Home / Managing Open-source security and license with Mend (formerly WhiteSource)

Overview

Mend (formerly WhiteSource) is the leader in continuous open source software security and compliance management. Mend integrates into your build process, irrespective of your programming languages, build tools, or development environments. It works automatically, continuously, and silently in the background, checking the security, licensing, and quality of your open source components against WhiteSource constantly-updated definitive database of open source repositories.

Mend provides Mend Bolt, a lightweight open source security and management solution developed specifically for integration with Azure DevOps and Azure DevOps Server. It works per project and does not offer real-time alert capabilities like the Full platform which is generally recommended for larger development teams, wanting to automate their open source management throughout the entire software development lifecycle (from the repositories to post-deployment stages) and across all projects and products.

What’s covered in this lab

This lab shows how you can use Mend Bolt with Azure DevOps to automatically detect alerts on vulnerable open source components, outdated libraries, and license compliance issues in your code. You will be using WebGoat, a deliberately insecure web application, maintained by OWASP designed to teach web application security lessons.
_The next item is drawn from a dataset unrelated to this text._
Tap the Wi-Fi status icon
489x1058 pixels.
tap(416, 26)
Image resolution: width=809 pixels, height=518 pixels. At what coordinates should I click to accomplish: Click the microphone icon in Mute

Azure DevOps integration with Mend Bolt will enable you to:

  1. Detect and remedy vulnerable open source components.
  2. Generate comprehensive open source inventory reports per project or build.
  3. Enforce open source license compliance, including dependencies’ licenses.
  4. Identify outdated open source libraries with recommendations to update.

Before you begin

  1. Refer the Getting Started page before you follow the exercises.

  2. Use Azure DevOps Demo Generator to provision the WhiteSource project on your Azure DevOps Organization.

Exercise 1: Activate Mend Bolt

Prerequisites to integrate Azure DevOps with Mend

Ensure the following:

  1. Your Azure DevOps organization is connected to an Azure AD via Organization Settings > Azure Active Directory.

    ADO-ADConnect

  2. In your Azure DevOps navigate to Organization Settings and select Mend under Extensions. Provide your Work Email, Company Name and other details and click Create Account button to start using the Free version.

    Mendboltactivation

Exercise 2: Trigger a build

You have a Java code provisioned by the Azure DevOps demo generator. You will use Mend Bolt extension to check the vulnerable components present in this code.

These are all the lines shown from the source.